[Your objective] Please output the lines shown below exactly as they appear.

---- Data for the task

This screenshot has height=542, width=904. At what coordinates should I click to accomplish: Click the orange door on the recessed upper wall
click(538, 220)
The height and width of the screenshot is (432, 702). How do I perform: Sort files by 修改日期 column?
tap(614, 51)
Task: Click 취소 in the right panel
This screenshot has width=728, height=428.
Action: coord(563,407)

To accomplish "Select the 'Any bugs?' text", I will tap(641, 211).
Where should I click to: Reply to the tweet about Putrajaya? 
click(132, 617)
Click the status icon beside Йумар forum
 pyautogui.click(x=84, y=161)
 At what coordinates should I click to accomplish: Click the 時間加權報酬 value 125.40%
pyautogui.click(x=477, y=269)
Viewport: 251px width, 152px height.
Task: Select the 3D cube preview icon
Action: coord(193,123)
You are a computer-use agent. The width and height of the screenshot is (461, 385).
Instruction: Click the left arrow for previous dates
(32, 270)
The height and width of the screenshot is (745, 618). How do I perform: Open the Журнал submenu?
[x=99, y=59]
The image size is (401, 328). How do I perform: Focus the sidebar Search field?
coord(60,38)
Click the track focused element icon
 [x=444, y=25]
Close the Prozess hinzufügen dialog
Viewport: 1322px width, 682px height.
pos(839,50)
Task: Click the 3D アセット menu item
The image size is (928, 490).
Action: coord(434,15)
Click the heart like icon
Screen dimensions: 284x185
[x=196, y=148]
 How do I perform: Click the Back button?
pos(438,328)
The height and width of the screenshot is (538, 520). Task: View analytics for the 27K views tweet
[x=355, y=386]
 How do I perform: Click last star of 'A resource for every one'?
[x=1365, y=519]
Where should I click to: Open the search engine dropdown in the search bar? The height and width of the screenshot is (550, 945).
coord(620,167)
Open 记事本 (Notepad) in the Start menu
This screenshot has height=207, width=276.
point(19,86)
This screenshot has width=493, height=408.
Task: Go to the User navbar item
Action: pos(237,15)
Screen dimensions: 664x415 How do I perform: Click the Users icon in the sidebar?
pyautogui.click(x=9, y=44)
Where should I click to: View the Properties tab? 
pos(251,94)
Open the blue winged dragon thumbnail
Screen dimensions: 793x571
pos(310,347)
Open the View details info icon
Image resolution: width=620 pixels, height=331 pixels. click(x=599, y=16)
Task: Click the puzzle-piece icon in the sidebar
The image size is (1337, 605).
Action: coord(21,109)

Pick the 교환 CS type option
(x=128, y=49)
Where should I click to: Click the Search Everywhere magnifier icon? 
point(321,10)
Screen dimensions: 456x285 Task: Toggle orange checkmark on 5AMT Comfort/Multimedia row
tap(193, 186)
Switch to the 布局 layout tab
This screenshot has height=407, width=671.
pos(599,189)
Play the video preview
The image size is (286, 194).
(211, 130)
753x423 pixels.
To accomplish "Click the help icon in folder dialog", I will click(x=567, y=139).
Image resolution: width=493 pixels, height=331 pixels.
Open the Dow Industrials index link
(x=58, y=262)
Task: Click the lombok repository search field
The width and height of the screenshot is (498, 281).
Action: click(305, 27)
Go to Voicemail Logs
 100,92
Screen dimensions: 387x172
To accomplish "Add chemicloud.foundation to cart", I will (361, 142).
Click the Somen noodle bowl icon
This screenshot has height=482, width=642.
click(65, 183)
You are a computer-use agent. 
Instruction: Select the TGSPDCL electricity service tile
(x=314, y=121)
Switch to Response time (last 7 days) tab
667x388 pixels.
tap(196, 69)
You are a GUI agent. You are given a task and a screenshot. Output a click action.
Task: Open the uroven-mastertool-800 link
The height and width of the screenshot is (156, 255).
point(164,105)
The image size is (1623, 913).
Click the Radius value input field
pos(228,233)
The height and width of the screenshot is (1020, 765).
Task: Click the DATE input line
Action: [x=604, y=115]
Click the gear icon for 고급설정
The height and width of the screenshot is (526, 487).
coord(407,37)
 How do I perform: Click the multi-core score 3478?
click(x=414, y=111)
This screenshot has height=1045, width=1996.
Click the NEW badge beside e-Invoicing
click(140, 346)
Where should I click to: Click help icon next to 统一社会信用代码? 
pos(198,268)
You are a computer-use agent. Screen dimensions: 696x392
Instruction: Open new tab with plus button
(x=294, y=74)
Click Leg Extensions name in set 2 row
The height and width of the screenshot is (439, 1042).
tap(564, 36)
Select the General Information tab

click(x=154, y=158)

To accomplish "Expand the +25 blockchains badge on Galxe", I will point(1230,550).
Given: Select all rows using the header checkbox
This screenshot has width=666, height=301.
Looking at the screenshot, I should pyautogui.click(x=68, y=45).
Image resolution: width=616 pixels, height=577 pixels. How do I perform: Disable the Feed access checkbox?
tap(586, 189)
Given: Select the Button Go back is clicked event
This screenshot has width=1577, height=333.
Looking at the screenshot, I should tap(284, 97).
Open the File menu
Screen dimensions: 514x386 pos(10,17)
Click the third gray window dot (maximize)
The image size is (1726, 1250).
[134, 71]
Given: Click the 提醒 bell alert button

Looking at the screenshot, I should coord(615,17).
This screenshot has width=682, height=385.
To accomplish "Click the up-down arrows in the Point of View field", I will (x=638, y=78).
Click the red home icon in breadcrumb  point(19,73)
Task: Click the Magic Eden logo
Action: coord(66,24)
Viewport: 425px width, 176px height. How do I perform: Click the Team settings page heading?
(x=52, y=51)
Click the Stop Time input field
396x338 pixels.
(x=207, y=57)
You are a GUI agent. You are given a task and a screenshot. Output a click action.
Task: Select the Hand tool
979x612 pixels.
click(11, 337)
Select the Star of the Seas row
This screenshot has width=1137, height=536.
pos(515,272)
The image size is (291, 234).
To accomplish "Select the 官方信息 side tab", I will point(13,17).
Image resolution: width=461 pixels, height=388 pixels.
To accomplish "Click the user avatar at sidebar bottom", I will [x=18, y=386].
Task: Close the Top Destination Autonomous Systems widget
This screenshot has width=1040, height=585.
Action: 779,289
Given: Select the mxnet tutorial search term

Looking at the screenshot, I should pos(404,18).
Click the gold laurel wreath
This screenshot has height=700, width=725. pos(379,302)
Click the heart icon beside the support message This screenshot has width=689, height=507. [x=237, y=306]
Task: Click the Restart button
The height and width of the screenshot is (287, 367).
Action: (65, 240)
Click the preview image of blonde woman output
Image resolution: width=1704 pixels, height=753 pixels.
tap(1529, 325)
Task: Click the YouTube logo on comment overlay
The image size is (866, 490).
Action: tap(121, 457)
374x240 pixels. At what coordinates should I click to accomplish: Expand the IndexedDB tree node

--------

[Answer section]
This screenshot has height=542, width=904. At what coordinates should I click to accomplish: Click the orange door on the recessed upper wall
click(538, 220)
The height and width of the screenshot is (432, 702). How do I perform: Sort files by 修改日期 column?
tap(614, 51)
Task: Click 취소 in the right panel
This screenshot has width=728, height=428.
Action: coord(563,407)

To accomplish "Select the 'Any bugs?' text", I will tap(641, 211).
Where should I click to: Reply to the tweet about Putrajaya? 
click(132, 617)
Click the status icon beside Йумар forum
 pyautogui.click(x=84, y=161)
 At what coordinates should I click to accomplish: Click the 時間加權報酬 value 125.40%
pyautogui.click(x=477, y=269)
Viewport: 251px width, 152px height.
Task: Select the 3D cube preview icon
Action: coord(193,123)
You are a computer-use agent. The width and height of the screenshot is (461, 385).
Instruction: Click the left arrow for previous dates
(32, 270)
The height and width of the screenshot is (745, 618). How do I perform: Open the Журнал submenu?
[x=99, y=59]
The image size is (401, 328). How do I perform: Focus the sidebar Search field?
coord(60,38)
Click the track focused element icon
 [x=444, y=25]
Close the Prozess hinzufügen dialog
Viewport: 1322px width, 682px height.
pos(839,50)
Task: Click the 3D アセット menu item
The image size is (928, 490).
Action: coord(434,15)
Click the heart like icon
Screen dimensions: 284x185
[x=196, y=148]
 How do I perform: Click the Back button?
pos(438,328)
The height and width of the screenshot is (538, 520). Task: View analytics for the 27K views tweet
[x=355, y=386]
 How do I perform: Click last star of 'A resource for every one'?
[x=1365, y=519]
Where should I click to: Open the search engine dropdown in the search bar? The height and width of the screenshot is (550, 945).
coord(620,167)
Open 记事本 (Notepad) in the Start menu
This screenshot has height=207, width=276.
point(19,86)
This screenshot has width=493, height=408.
Task: Go to the User navbar item
Action: pos(237,15)
Screen dimensions: 664x415 How do I perform: Click the Users icon in the sidebar?
pyautogui.click(x=9, y=44)
Where should I click to: View the Properties tab? 
pos(251,94)
Open the blue winged dragon thumbnail
Screen dimensions: 793x571
pos(310,347)
Open the View details info icon
Image resolution: width=620 pixels, height=331 pixels. click(x=599, y=16)
Task: Click the puzzle-piece icon in the sidebar
The image size is (1337, 605).
Action: coord(21,109)

Pick the 교환 CS type option
(x=128, y=49)
Where should I click to: Click the Search Everywhere magnifier icon? 
point(321,10)
Screen dimensions: 456x285 Task: Toggle orange checkmark on 5AMT Comfort/Multimedia row
tap(193, 186)
Switch to the 布局 layout tab
This screenshot has height=407, width=671.
pos(599,189)
Play the video preview
The image size is (286, 194).
(211, 130)
753x423 pixels.
To accomplish "Click the help icon in folder dialog", I will click(x=567, y=139).
Image resolution: width=493 pixels, height=331 pixels.
Open the Dow Industrials index link
(x=58, y=262)
Task: Click the lombok repository search field
The width and height of the screenshot is (498, 281).
Action: click(305, 27)
Go to Voicemail Logs
 100,92
Screen dimensions: 387x172
To accomplish "Add chemicloud.foundation to cart", I will (361, 142).
Click the Somen noodle bowl icon
This screenshot has height=482, width=642.
click(65, 183)
You are a computer-use agent. 
Instruction: Select the TGSPDCL electricity service tile
(x=314, y=121)
Switch to Response time (last 7 days) tab
667x388 pixels.
tap(196, 69)
You are a GUI agent. You are given a task and a screenshot. Output a click action.
Task: Open the uroven-mastertool-800 link
The height and width of the screenshot is (156, 255).
point(164,105)
The image size is (1623, 913).
Click the Radius value input field
pos(228,233)
The height and width of the screenshot is (1020, 765).
Task: Click the DATE input line
Action: [x=604, y=115]
Click the gear icon for 고급설정
The height and width of the screenshot is (526, 487).
coord(407,37)
 How do I perform: Click the multi-core score 3478?
click(x=414, y=111)
This screenshot has height=1045, width=1996.
Click the NEW badge beside e-Invoicing
click(140, 346)
Where should I click to: Click help icon next to 统一社会信用代码? 
pos(198,268)
You are a computer-use agent. Screen dimensions: 696x392
Instruction: Open new tab with plus button
(x=294, y=74)
Click Leg Extensions name in set 2 row
The height and width of the screenshot is (439, 1042).
tap(564, 36)
Select the General Information tab

click(x=154, y=158)

To accomplish "Expand the +25 blockchains badge on Galxe", I will point(1230,550).
Given: Select all rows using the header checkbox
This screenshot has width=666, height=301.
Looking at the screenshot, I should pyautogui.click(x=68, y=45).
Image resolution: width=616 pixels, height=577 pixels. How do I perform: Disable the Feed access checkbox?
tap(586, 189)
Given: Select the Button Go back is clicked event
This screenshot has width=1577, height=333.
Looking at the screenshot, I should tap(284, 97).
Open the File menu
Screen dimensions: 514x386 pos(10,17)
Click the third gray window dot (maximize)
The image size is (1726, 1250).
[134, 71]
Given: Click the 提醒 bell alert button

Looking at the screenshot, I should coord(615,17).
This screenshot has width=682, height=385.
To accomplish "Click the up-down arrows in the Point of View field", I will (x=638, y=78).
Click the red home icon in breadcrumb  point(19,73)
Task: Click the Magic Eden logo
Action: coord(66,24)
Viewport: 425px width, 176px height. How do I perform: Click the Team settings page heading?
(x=52, y=51)
Click the Stop Time input field
396x338 pixels.
(x=207, y=57)
You are a GUI agent. You are given a task and a screenshot. Output a click action.
Task: Select the Hand tool
979x612 pixels.
click(11, 337)
Select the Star of the Seas row
This screenshot has width=1137, height=536.
pos(515,272)
The image size is (291, 234).
To accomplish "Select the 官方信息 side tab", I will point(13,17).
Image resolution: width=461 pixels, height=388 pixels.
To accomplish "Click the user avatar at sidebar bottom", I will [x=18, y=386].
Task: Close the Top Destination Autonomous Systems widget
This screenshot has width=1040, height=585.
Action: 779,289
Given: Select the mxnet tutorial search term

Looking at the screenshot, I should pos(404,18).
Click the gold laurel wreath
This screenshot has height=700, width=725. pos(379,302)
Click the heart icon beside the support message This screenshot has width=689, height=507. [x=237, y=306]
Task: Click the Restart button
The height and width of the screenshot is (287, 367).
Action: (65, 240)
Click the preview image of blonde woman output
Image resolution: width=1704 pixels, height=753 pixels.
tap(1529, 325)
Task: Click the YouTube logo on comment overlay
The image size is (866, 490).
Action: tap(121, 457)
374x240 pixels. At what coordinates should I click to accomplish: Expand the IndexedDB tree node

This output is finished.